Records from a data source:
* * *
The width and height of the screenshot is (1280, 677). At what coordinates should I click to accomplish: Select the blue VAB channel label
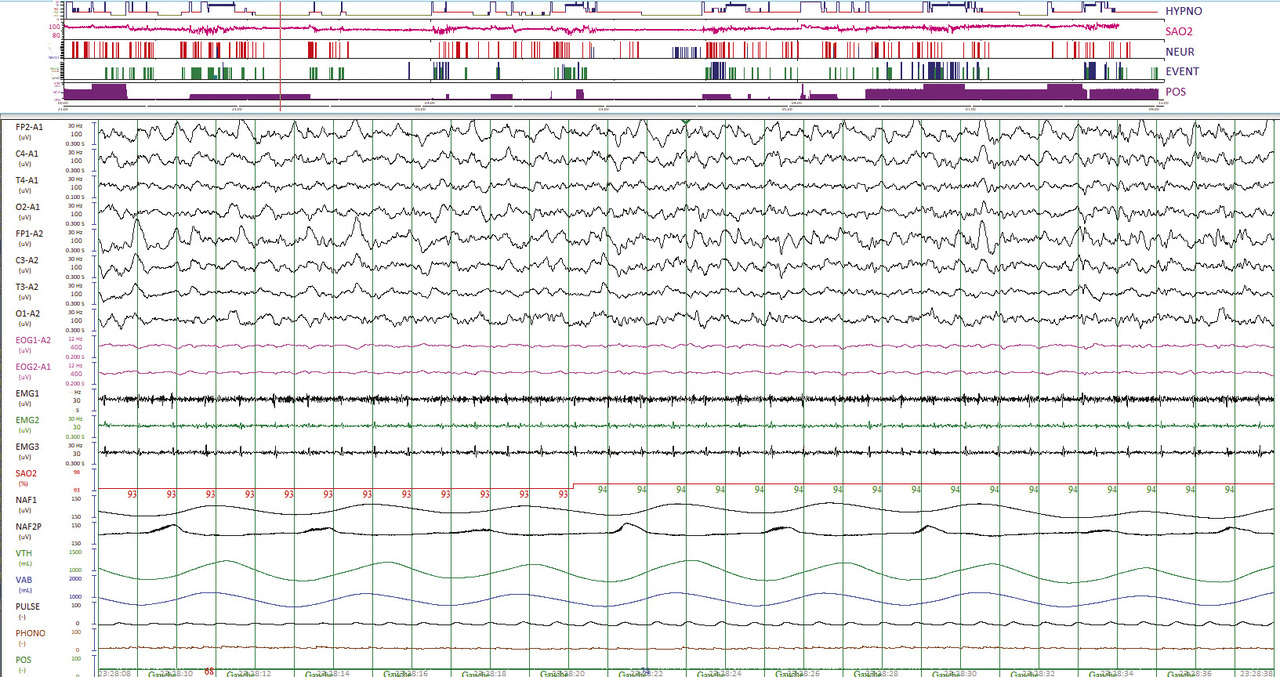coord(23,579)
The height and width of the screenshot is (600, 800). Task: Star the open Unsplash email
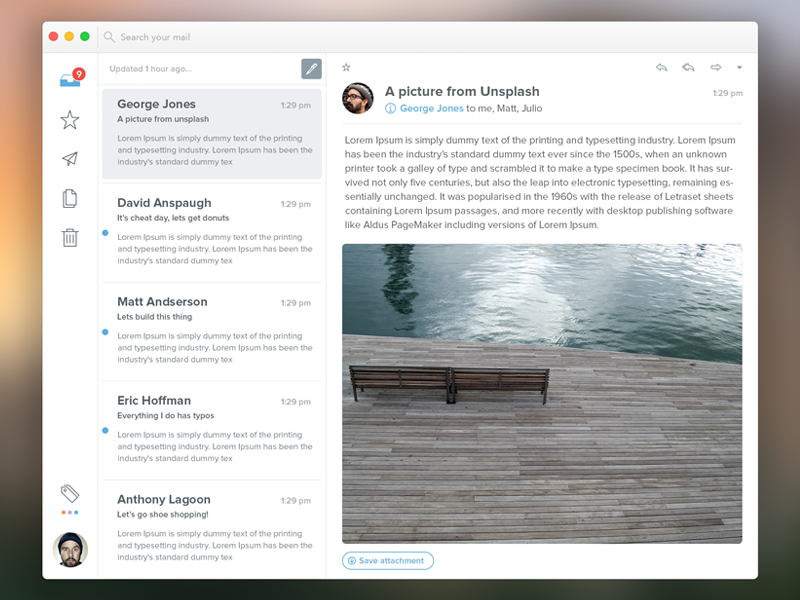click(x=346, y=68)
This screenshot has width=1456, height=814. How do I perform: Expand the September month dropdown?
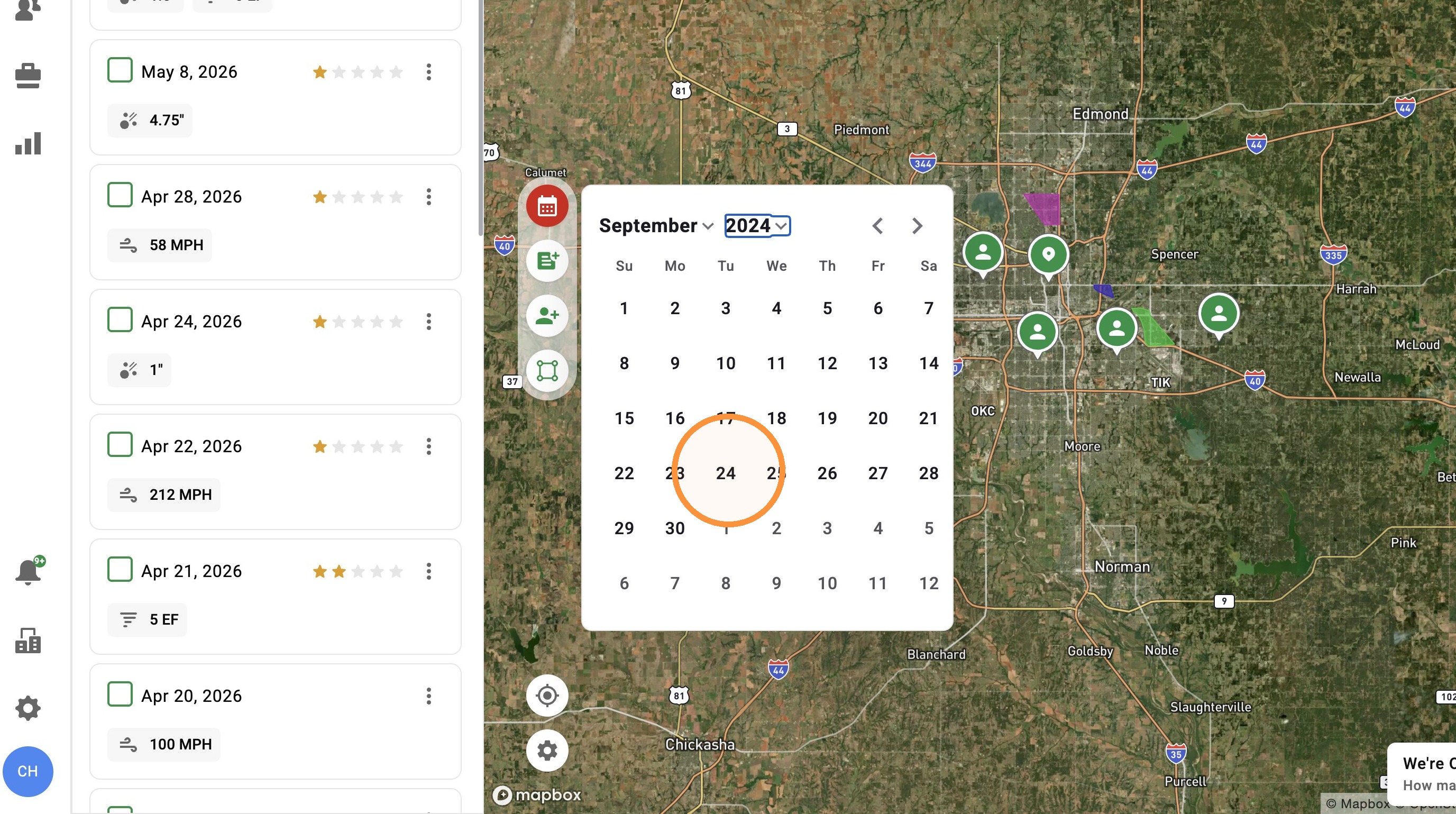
* * *
WHAT THE EXERCISE ASKS — Each record above is to be written out exactly; the pictures are not.

RESPONSE —
The width and height of the screenshot is (1280, 677). At what coordinates should I click to accomplish: Select the blue VAB channel label
coord(23,579)
The height and width of the screenshot is (600, 800). Task: Star the open Unsplash email
click(x=346, y=68)
This screenshot has width=1456, height=814. How do I perform: Expand the September month dropdown?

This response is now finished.